* **HOW TO COMPLETE THIS TASK**
Your answer should consist of the lines in the following data that contain "computer".

* **MATERIAL TO PROCESS**
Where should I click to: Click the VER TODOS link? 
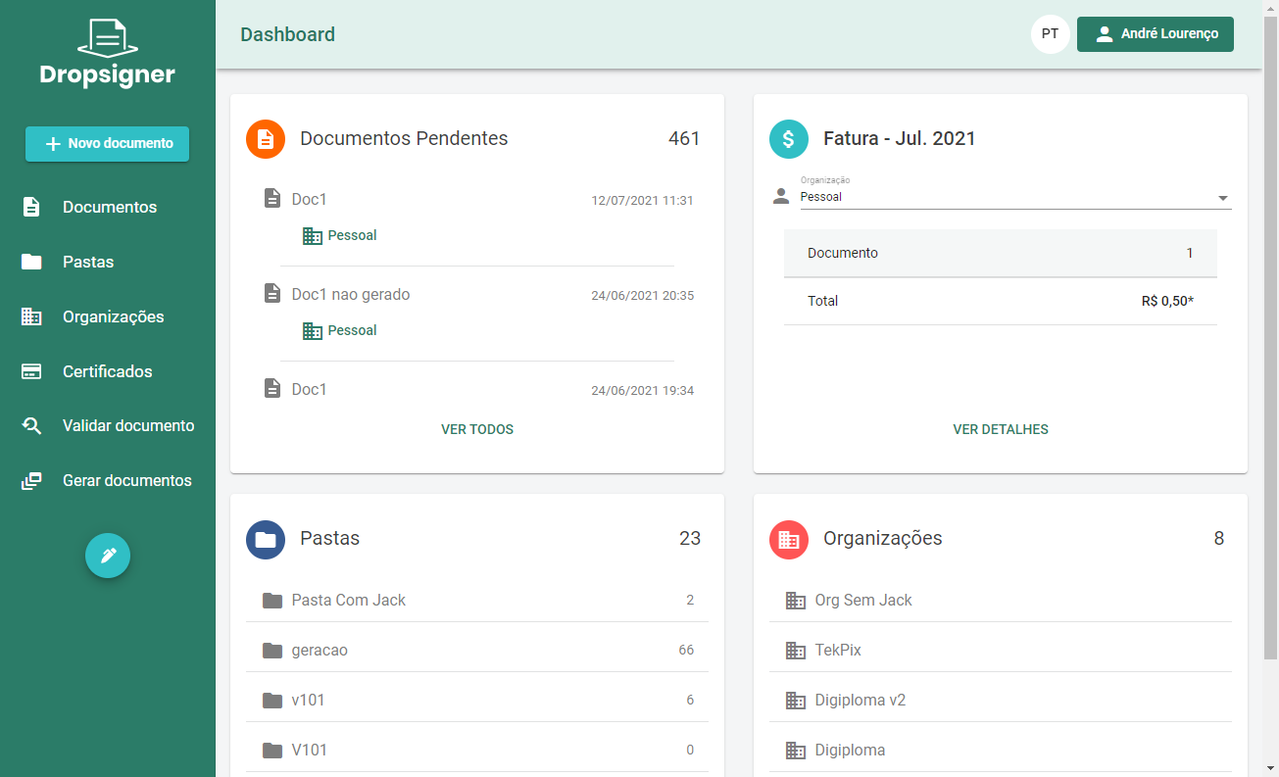477,429
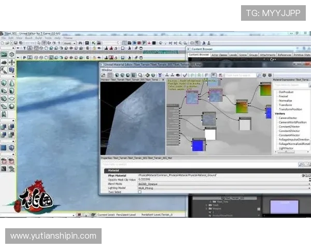
Task: Select the camera mode tool in left panel
Action: tap(4, 54)
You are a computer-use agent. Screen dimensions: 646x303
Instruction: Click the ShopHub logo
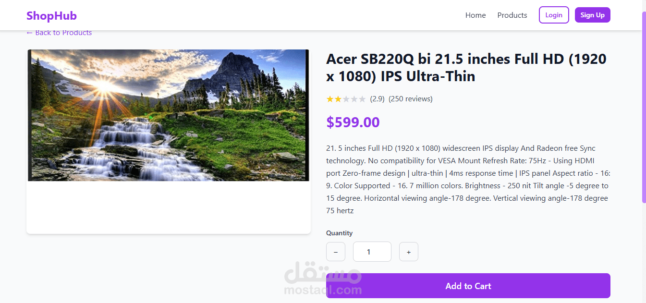[x=51, y=16]
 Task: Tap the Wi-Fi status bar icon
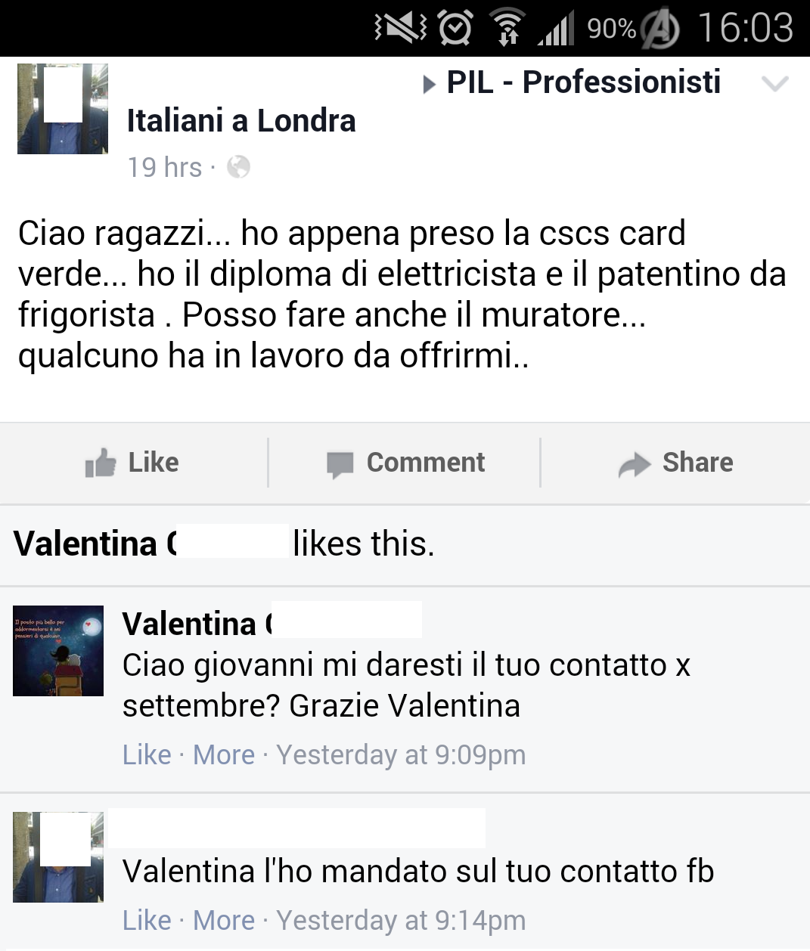pyautogui.click(x=507, y=28)
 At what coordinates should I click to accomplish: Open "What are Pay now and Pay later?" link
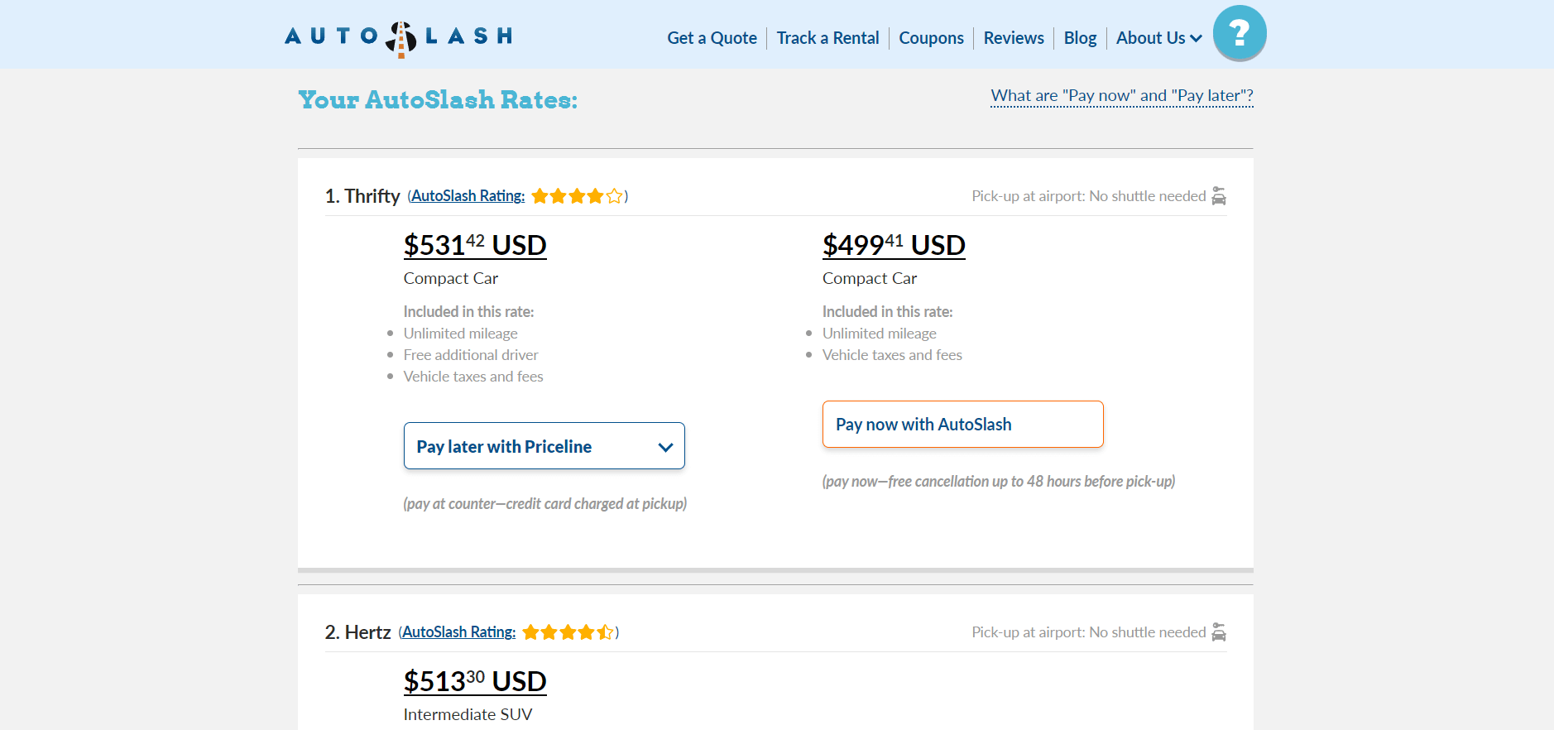coord(1121,96)
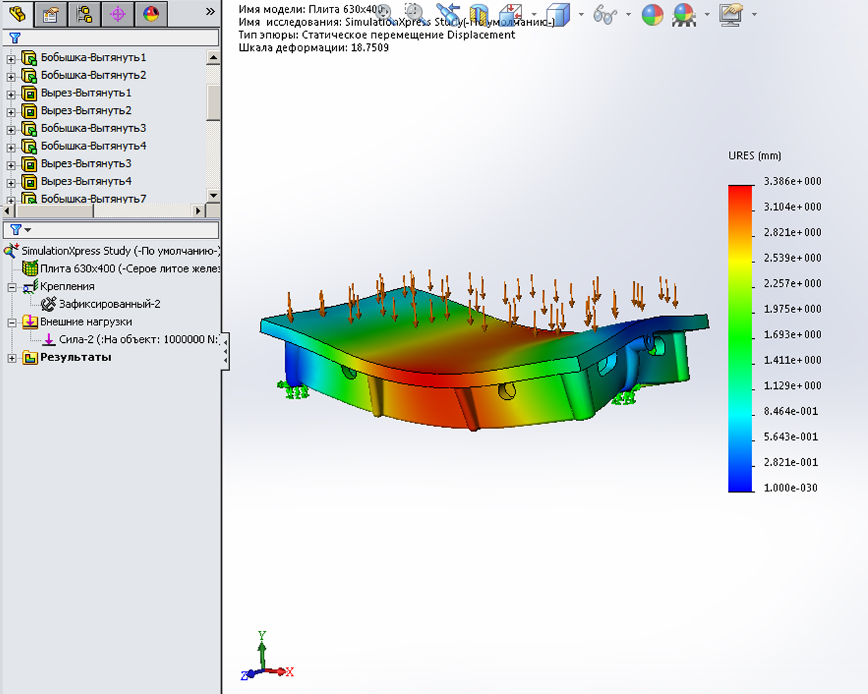This screenshot has width=868, height=694.
Task: Open the Display Style cube dropdown arrow
Action: pyautogui.click(x=581, y=14)
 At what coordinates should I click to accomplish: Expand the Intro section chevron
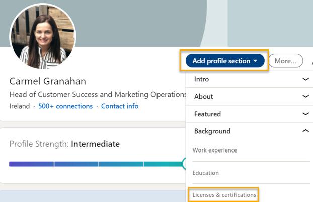305,79

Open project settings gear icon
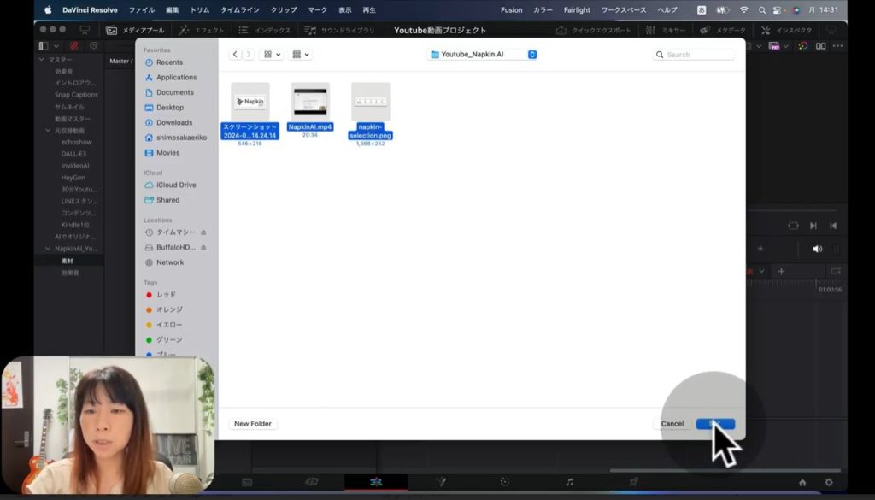(x=829, y=482)
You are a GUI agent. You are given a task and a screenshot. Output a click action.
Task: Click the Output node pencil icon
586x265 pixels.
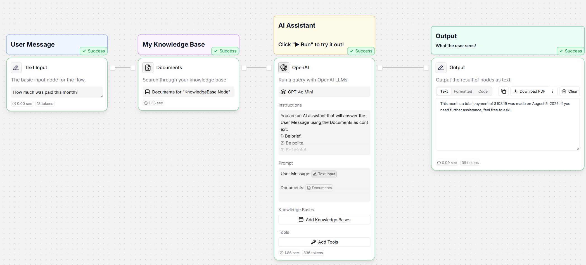[441, 68]
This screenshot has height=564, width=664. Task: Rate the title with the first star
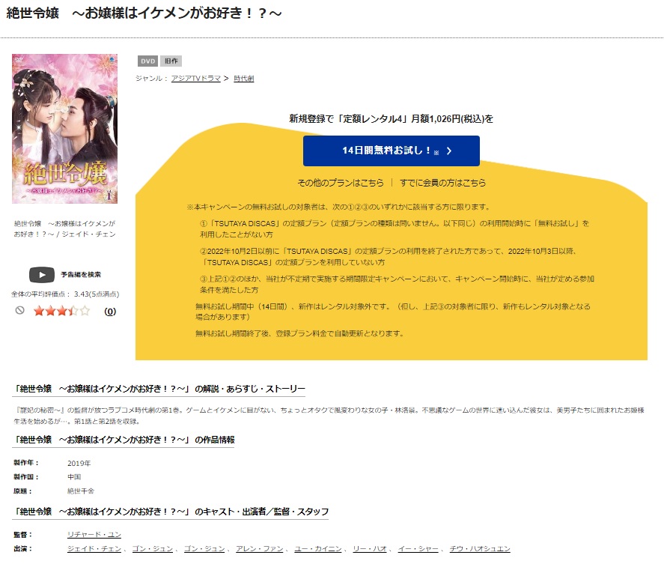39,311
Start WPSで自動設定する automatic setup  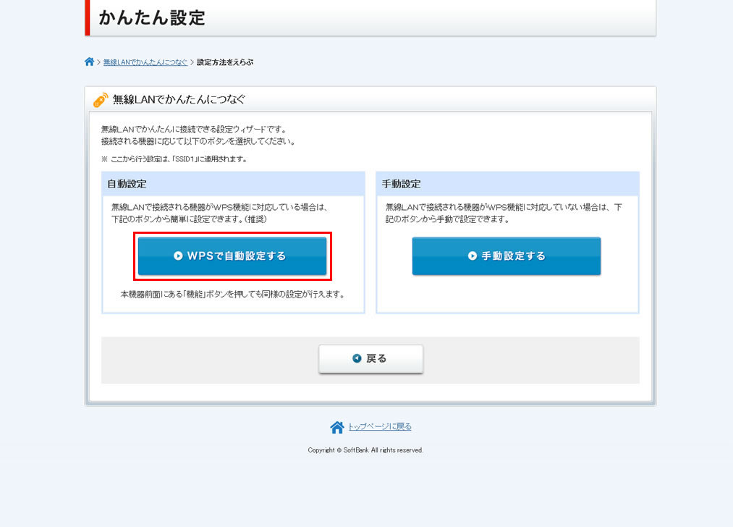pos(232,256)
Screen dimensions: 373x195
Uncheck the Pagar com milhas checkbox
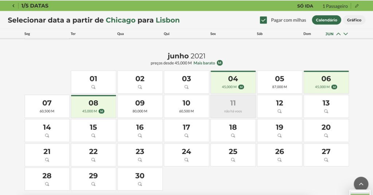pyautogui.click(x=263, y=20)
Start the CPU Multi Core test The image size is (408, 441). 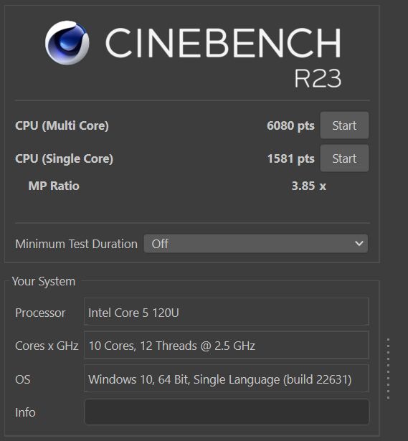344,125
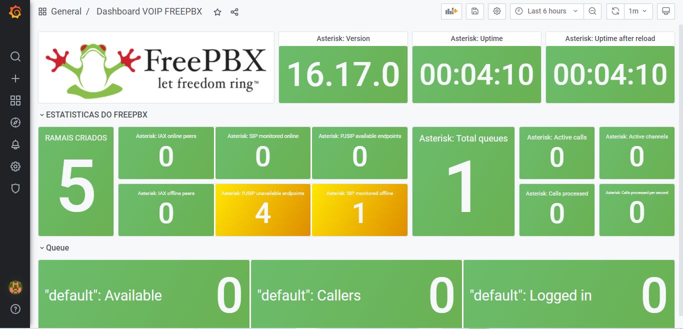Open the search dashboards icon
The image size is (683, 329).
16,57
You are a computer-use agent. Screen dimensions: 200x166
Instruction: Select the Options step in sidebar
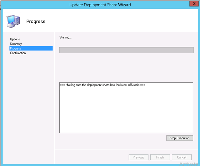15,39
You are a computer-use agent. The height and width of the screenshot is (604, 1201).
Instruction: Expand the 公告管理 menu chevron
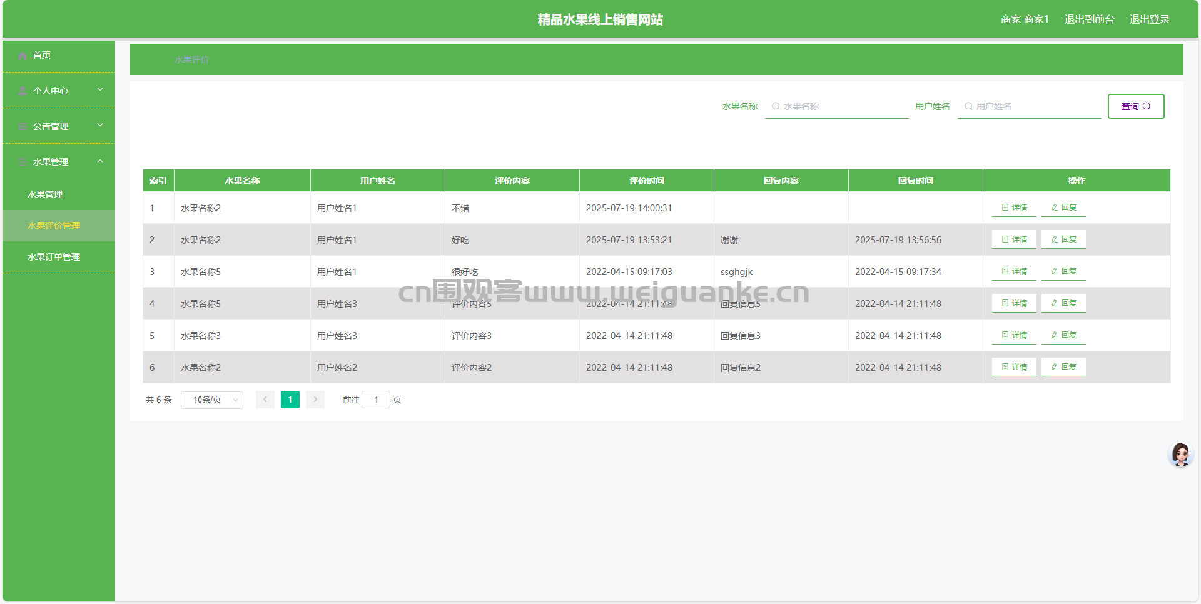pos(100,126)
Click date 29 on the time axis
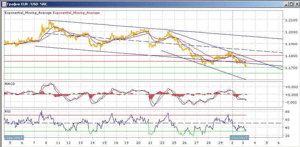Viewport: 300px width, 147px height. tap(220, 143)
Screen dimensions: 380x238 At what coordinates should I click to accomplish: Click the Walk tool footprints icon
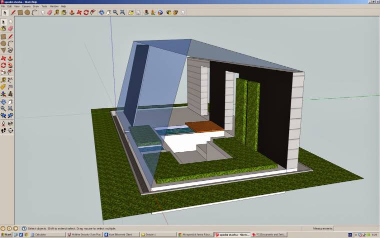pos(4,130)
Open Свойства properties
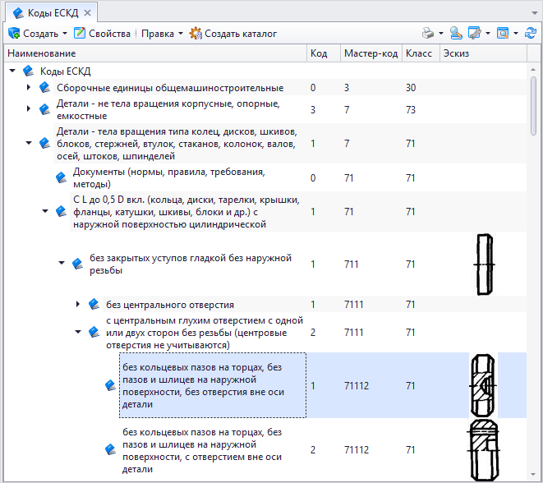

* **WRITTEN RESPONSE**
You are a computer-use agent. Screen dimensions: 646x303
You are a computer-use agent. Screen dimensions: 200x166
You are a computer-use agent. The height and width of the screenshot is (604, 1201).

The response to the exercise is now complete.